When represented through the medical model, adult hearing loss and deafness appears as an individual problem needing an individual solution (Goggin & Newell, 2003) and may increase patients’ feelings of isolation (Norden, 1994). In contrast, when represented through the social model, the focus of hearing impairment turns to the social and cultural barriers that constrict full participation in public life (Altman, 2001). In this model, the experience of living with hearing loss and deafness shares the spotlight with clinical expertise and experience and is thus compatible and congruent with incorporating narratives and text media in adult audiologic rehabilitation practices.
Films, television shows, songs, graphic novels, memoirs, blogs, and other forms of media do not simply reflect experiences of hearing loss, but also structure cultural understanding and social practices. It has been demonstrated that media portrayals shape our perceptions of disability as well as affect the self-identities of individuals with disabilities both positively and negatively (Zhang & Haller, 2013). Therefore, media narratives can provide individuals, family members, significant others, and audiologists new and alternative ways of thinking about hearing loss as well as motivate them to challenge inaccurate or negative representations of this deficit and audiologic rehabilitation. Moreover, representations as tools that shape cultural perceptions can have an impact on health policy and access to resources (Garland-Thomson, 2005). For instance, narratives that portray hearing loss as a humorous and laughable part of the natural aging process may create a society in which less social pressure is applied to government and insurance companies to cover the costs of hearing aids and other assistive devices.

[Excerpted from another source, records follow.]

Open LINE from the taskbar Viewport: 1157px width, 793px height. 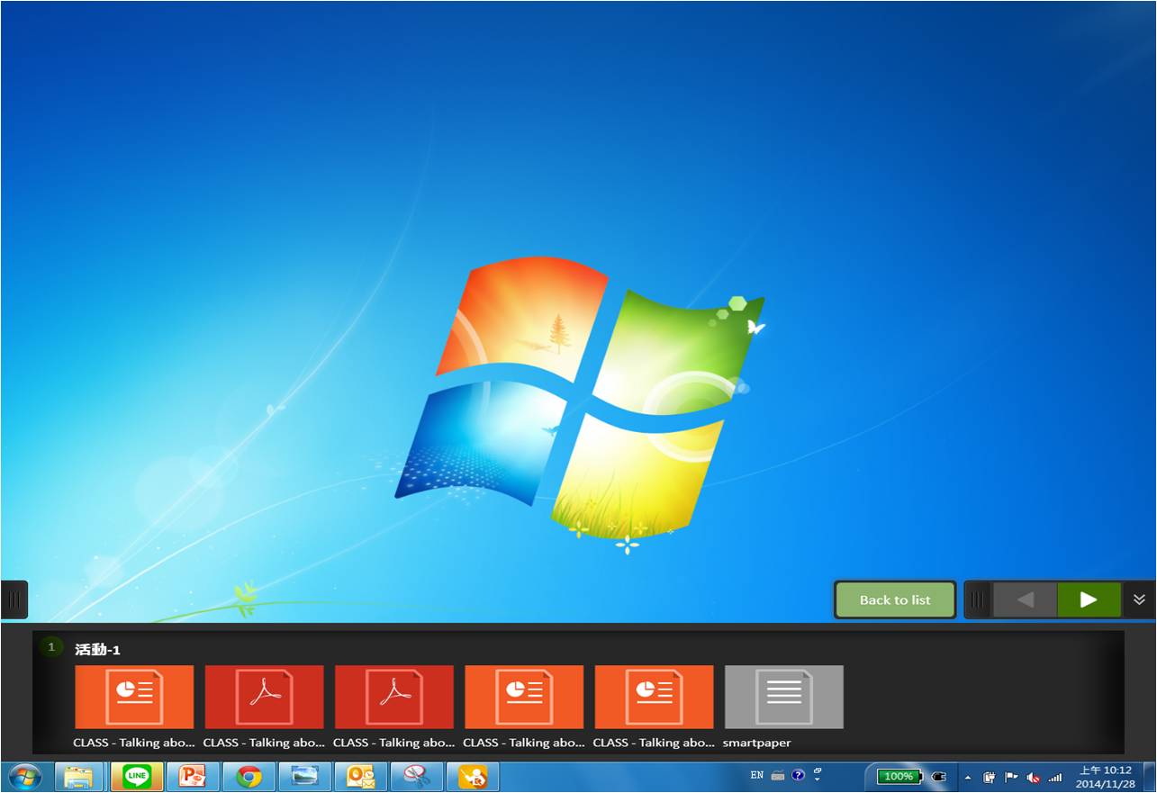pyautogui.click(x=137, y=777)
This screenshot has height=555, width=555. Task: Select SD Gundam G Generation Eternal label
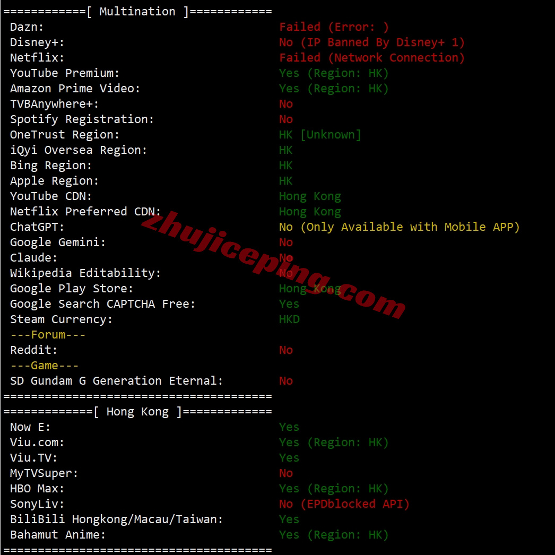point(116,381)
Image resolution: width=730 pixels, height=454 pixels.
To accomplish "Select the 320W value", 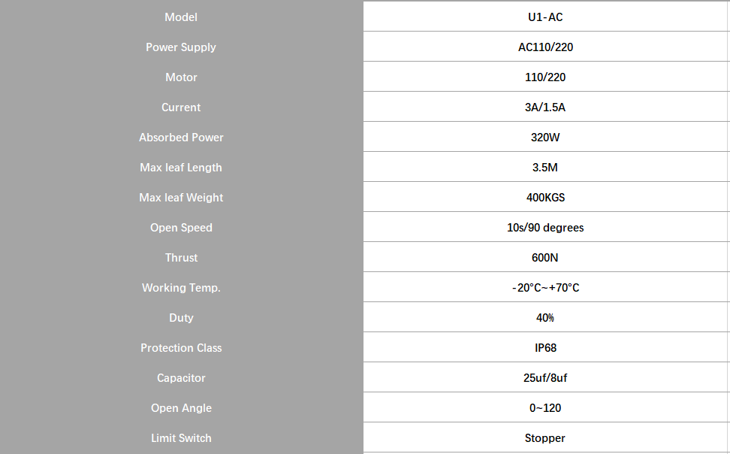I will [545, 137].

Films such as Music Within (Sawalich, 2007), which narrates the experience of the disability activist Richard Pimentel, a veteran whose deafness was a result of his combat duty, may lead to awareness, advocacy and, ultimately, material resources for individuals with disabilities. Media narratives of hearing loss may also lead individuals to consult with audiologists. In the television series Switched at Birth (Weiss, 2011–2017), Cameron, a Deaf man who has a Deaf teenage son, Emmett, decides to obtain a cochlear implant while Emmett declines the technology for himself. In the scenes that follow, the audiologist is depicted not only as a clinical expert but also as a partner in the family dynamic surrounding this decision; likewise, the technology is portrayed as life changing for a Deaf adult but not without its challenges. This positive representation of the audiologist-patient-family relationship may reduce concerns of adults who are reluctant to seek audiologic care.
Television has often been effective in delivering health information, and viewers frequently approach their health care professionals about information and treatments they have seen on fictional television (Brodie et al., 2001). In fact, since audiences tend to trust medical information on fictional television more than documentary sources (Davin, 2004), audiologists may consider using media narratives to share information or start conversations with clients.